Our statement on animal research can be viewed here:
Our CEO's blog at

Hillary said...

Thanks for this thoughtful analysis of animal rights philosophy. So often in the mainstream media, terms like "animal rights" aren't given the nuance and context they deserve. However, I'd like to challenge the statement from the Foundation for Biomedical Research that characterizes the Humane Society of the U.S. as "extremist". I work at the HSUS, and our goals are very much in step with the values of the American public.

Here is an excerpt from our position statement on animals used in biomedical research, which can be found at "We carry out our work on behalf of animals used and kept in laboratories primarily by promoting research methods that have the potential to replace or reduce animal use or refine animal use so that the animals experience less suffering or physical harm. Replacement, reduction, and refinement are known as the Three Rs (or alternative methods).
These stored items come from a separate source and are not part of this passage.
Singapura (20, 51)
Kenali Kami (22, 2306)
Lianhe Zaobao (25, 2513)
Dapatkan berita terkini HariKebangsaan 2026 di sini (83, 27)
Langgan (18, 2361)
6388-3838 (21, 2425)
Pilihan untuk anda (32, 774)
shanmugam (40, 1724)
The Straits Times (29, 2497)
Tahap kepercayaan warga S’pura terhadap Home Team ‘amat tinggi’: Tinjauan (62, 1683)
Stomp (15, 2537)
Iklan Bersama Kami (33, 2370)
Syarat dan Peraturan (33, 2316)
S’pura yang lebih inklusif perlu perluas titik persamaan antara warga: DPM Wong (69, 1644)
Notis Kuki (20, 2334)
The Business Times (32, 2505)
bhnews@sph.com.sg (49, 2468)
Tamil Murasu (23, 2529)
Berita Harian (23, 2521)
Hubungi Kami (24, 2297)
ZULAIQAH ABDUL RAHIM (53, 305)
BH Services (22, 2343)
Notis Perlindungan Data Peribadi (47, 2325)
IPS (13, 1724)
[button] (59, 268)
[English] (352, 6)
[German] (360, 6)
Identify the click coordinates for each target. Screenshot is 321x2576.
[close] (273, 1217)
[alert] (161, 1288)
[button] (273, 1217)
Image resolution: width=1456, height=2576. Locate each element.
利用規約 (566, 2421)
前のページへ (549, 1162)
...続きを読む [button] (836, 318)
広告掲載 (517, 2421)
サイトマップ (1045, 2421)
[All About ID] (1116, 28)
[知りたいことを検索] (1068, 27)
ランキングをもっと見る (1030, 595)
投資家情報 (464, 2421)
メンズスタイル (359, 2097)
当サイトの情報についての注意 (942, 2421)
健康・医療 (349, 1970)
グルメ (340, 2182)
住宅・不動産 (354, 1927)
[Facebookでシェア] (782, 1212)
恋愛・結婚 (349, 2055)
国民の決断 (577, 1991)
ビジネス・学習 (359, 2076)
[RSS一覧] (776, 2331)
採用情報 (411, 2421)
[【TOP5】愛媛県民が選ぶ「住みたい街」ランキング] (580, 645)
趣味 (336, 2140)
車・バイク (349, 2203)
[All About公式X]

The Three Rs approach, rigorously applied, will benefit both animal welfare and biomedical progress."

Jason said...


"like most scientists, The HSUS advocates an end to the use of animals in research and testing that is harmful to the animals."

Do you have a statistical study to back this claim?


Thank you for this piece. I can immediately tell that you have put a lot of thoughts and effort into the writing, and such attitude is rare in contentious debates such as this.

I will just make one comment on what Singer said. Singer compares the marginal cases of infants and handicapped people with animals and argues that animals are unfairly treated compared to these people.

In the case of an infant, they will almost certainly grow up to a normal person who can make contracts with others (unless there is some accident). This fact alone should make Singer's comparison to be far-fetched and irrelevant.

In the case of a handicapped person, it should be mentioned that it is a marginal case, where we are speaking of general cases in ethics. With that said, handicapped people have family members and other charity organizations that care intensely for them. In Lockian sense, they are heavily homestead, therefore, no one has any right to harm these people.

Anonymous said...

I think the comments by Mark Bernstein are worthy of much thought.